Coalition to Protect Emergency Medical Services Backs Measure
|Marshfield Fire Chief Kevin Robinson|
“We cannot stand by while insurance companies try to cut their own costs and undermine public safety,” said Marshfield Fire Chief Kevin Robinson, president of the Massachusetts Fire Chiefs Association. “We are trying to prevent a situation where people who call 911 for emergency medical care have to wait longer for that ambulance to arrive.”
Rep. James Cantwell (D-Marshfield) submitted an amendment to the budget that would prevent the cuts in reimbursement and give cities and towns authority to set ambulance reimbursement rates for E911 calls.

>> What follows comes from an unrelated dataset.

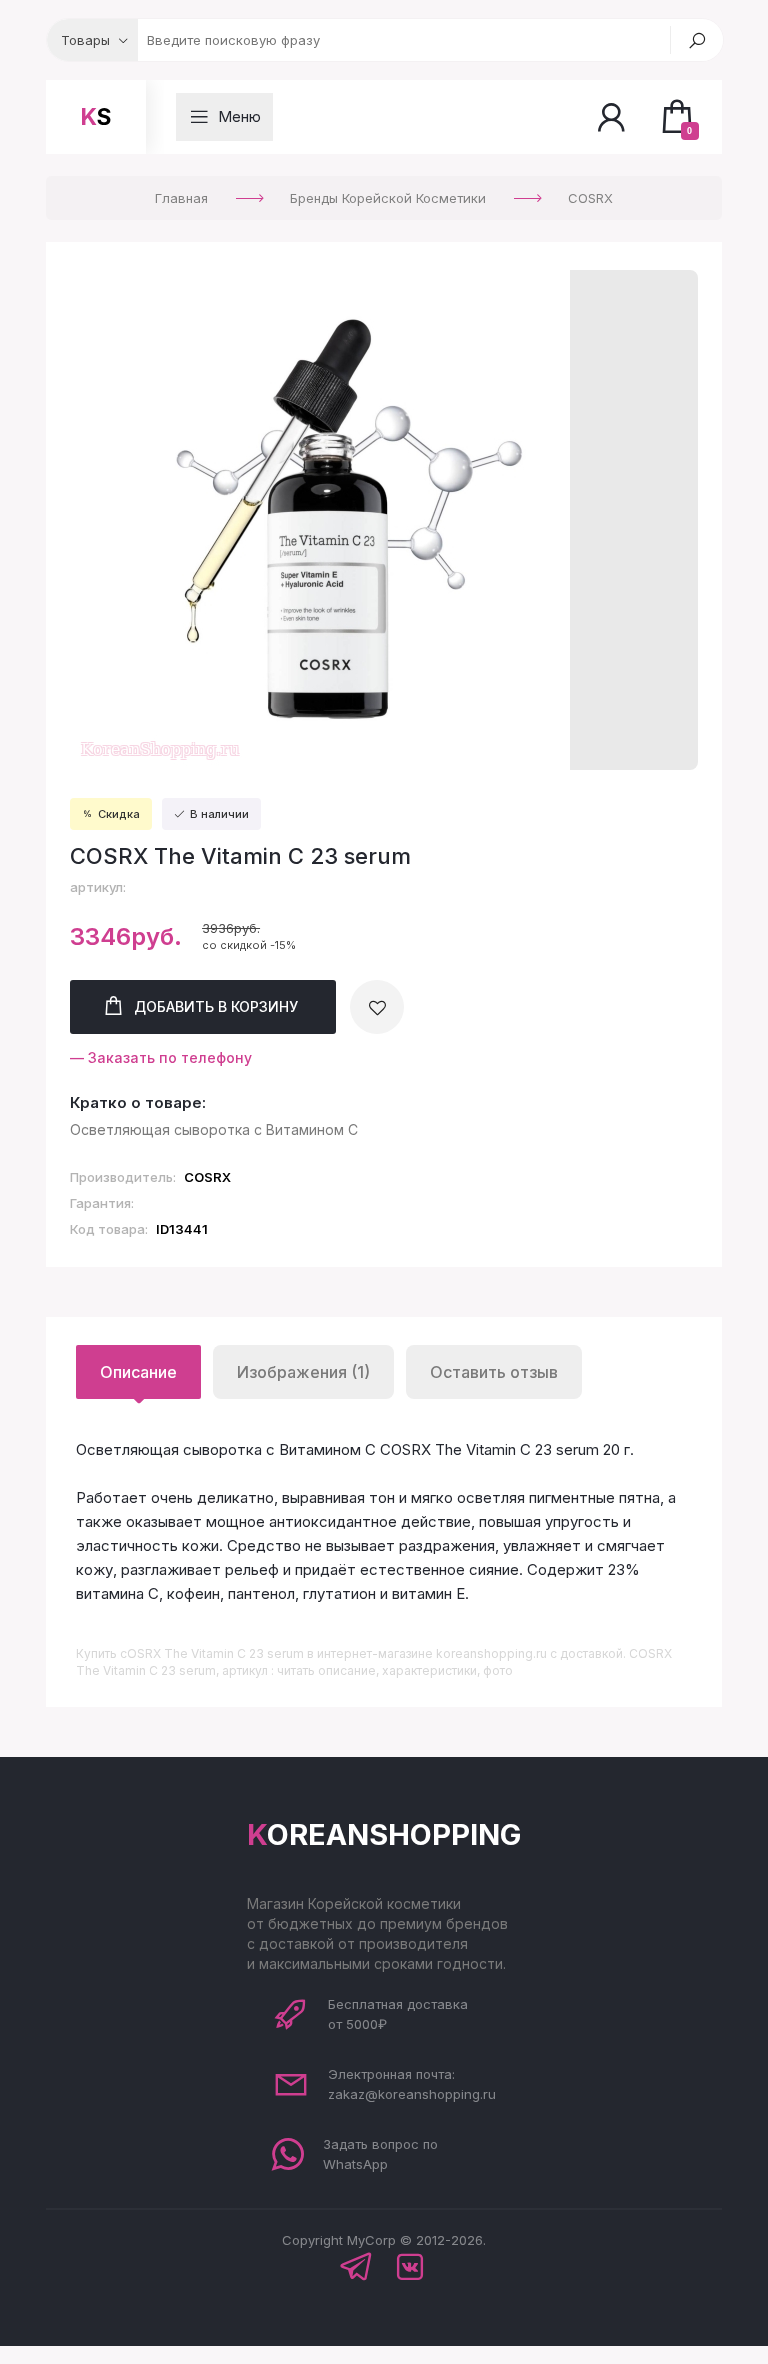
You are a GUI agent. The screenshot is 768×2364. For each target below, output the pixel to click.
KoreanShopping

“What’s really going on here is that Blue Cross Blue Shield is trying to force emergency medical service providers to join its network. The problem is that their reimbursements to in-network providers don’t even cover the providers’ costs,” said Rep. Cantwell.
|Rep. James Cantwell (D-Marshfield)|
A similar measure passed the House and Senate last year but was vetoed by the Governor. Proponents altered the amendment by stripping out language that would have kept reimbursement rates to three times the rate for Medicare and Medicare rates. Under the proposal, towns would set E911 rates.
Melrose Mayor Robert J. Dolan and Melrose Fire Chief John O’Brien also spoke at the press conference. “We have an E911 system that works right now in Melrose. Cities cannot afford to shoulder new costs because the insurance industry wants to make more money,” said Mayor Dolan. Municipal budgets are severely strained, and the Legislature needs to act now to prevent a new financial burden for cities and towns.”
"Big insurance companies should not be deciding rates for E911 services, which differ greatly from town to town. Local officials know the special circumstances of their communities and are better positioned to make that call,” said Kevin Paico, Town Manager of Foxboro.
Contrary to the claims of Blue Cross Blue Shield, E911 services are not like other medical specialties, where reimbursement can be controlled by accountants in cubicles. There are essential differences, and the most appropriate rate setting authority is city and town officials.